From Tex Mex, California burger chains, roadhouse cuisine and the original church of bbq, my recent 4 day sojourn to Dallas was jam packed with tasty vittles.  Thanks to my Texas/Turkish family for all the great suggestions and imbibing in triple digit temps!

Tex-Mex is always the first stop on my food odyssey when I visit the big D.  This trip my niece suggested Gloria’s.  Founded by two Salvadoran Immigrants who took over a relative’s small restaurant in the Oak Cliff area, it now has morphed into 14 locations around the Dallas area.  The menu is classic tex-mex with Salvadoran specialties.  The margaritas are legendary and ceviche awesome!  Gloria’s is a well-oiled machine with excellent service and a corporate feel to the décor.  A great place to bring a large party and the prices are double-dip recession friendly.

Southern food, the ideal marriage of high and low brow is what Texas cuisine does best. Tillman’s Roadhouse in the Bishop’s Arts District is a temple of lone star grub.  This must be the food “Homesick Texan” is talking about.  The specialties of the house are Chicken Fried Steak and Venison Chili Frito Pie.  Locally sourced ingredients are used when possible and my heirloom tomato, arugula salad with blue corn grits was amazing…. The wine list is mostly new world and chosen well to complement the food.  Service was very attentive yet a bit too eager to clear our plates before everyone finished.

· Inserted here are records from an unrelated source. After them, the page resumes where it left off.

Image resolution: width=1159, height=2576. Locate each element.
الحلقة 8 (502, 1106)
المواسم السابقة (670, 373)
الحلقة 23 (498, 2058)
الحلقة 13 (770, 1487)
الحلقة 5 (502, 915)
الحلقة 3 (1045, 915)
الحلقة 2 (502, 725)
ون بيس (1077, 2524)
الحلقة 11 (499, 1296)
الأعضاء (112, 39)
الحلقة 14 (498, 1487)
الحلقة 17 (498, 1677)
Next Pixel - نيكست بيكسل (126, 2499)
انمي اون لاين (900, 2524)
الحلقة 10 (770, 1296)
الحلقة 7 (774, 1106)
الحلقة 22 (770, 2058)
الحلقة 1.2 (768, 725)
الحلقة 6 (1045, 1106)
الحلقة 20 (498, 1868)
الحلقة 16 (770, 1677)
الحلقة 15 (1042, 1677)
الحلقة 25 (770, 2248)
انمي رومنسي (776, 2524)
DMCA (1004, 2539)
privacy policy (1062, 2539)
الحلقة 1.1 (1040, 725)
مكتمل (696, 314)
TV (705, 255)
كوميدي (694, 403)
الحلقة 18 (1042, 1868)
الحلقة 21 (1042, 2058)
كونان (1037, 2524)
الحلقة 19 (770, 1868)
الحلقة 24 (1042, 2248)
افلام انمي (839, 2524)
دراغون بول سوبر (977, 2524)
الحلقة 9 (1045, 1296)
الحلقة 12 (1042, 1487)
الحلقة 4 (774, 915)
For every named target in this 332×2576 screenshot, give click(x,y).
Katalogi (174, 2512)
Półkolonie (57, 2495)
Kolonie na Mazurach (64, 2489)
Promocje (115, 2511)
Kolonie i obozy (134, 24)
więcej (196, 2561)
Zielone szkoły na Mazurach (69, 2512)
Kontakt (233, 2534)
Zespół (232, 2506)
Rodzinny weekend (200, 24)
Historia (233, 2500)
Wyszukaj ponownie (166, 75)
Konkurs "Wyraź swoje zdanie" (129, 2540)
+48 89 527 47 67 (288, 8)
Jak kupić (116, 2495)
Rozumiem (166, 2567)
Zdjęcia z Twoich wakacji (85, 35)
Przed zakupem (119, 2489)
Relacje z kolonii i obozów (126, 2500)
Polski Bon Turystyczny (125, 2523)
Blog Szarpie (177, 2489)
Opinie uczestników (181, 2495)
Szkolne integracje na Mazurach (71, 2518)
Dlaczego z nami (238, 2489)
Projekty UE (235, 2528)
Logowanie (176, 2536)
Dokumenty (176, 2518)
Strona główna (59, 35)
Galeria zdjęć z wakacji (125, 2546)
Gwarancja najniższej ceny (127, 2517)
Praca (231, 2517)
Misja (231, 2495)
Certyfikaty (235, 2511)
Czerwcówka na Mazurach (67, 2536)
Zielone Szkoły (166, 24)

The décor is a combination of knotty pine, chandeliers and wooden carved taxidermy heads, recycled chic with an artist’s touch.  A back party room festooned with bare branches and stuffed pheasants backlight with a blue teal light is kitchy and festive.  The high/low theme is carried throughout the restaurant, I love this place!………..hee haw Tillman’s, I’ll be back for some frito pie!

The west coast burger chain IN-N-OUT has just arrived in Dallas and there happens to be one close to my nephew’s apartment minutes from the SMU campus.  Luckily the line was in a lull and we jumped right in to order.  IN-N-OUT is so cheap it’s hard to believe they use all natural ingredients.   A west coast privately owned chain since 1948, IN-N-OUT boasts no microwave, freezer or heat lamps.  Burgers are made to order and real ice cream opposed to soft serve is used in the shakes.  The burgers were the perfect small size with a thin patty, generous tomato, onion and lettuce with thousand island dressing. The fries were cooked at very high temperatures, very crisp and we all agreed a bit bland.  The décor harks back to early McDonalds, spare white, red and yellow with a 50’s classic speedy arrow logo.  As far as fast food burgers go Danny Meyer’s Shake Shack still gets my vote for its excellent ground beef brisket mixture, potato buns and creative soda fountain treats.  But IN-N-OUT is not re-inventing the formula, it is going for simple efficient, fresh food and I’ll definitely come back for a burger and shake……..

Last stop before catching my plane was the original Sonny Bryan’s BBQ in south Dallas.  A museum of BBQ and a step back to the days of the real “pop up” restaurant.   Almost twenty years ago we brought my newborn nephew here and ate bbq on the tree stumps outside.  The stumps are gone but the interior looks the same and my “baby” nephew is sitting next to me having a local brew and brisket sandwich as his father tells stories of how his father met him here during his lunch when he worked down the street at Mobile Oil.  In spite of the drought and the heat wave our appetites survived.  So long pardners….see you next trip!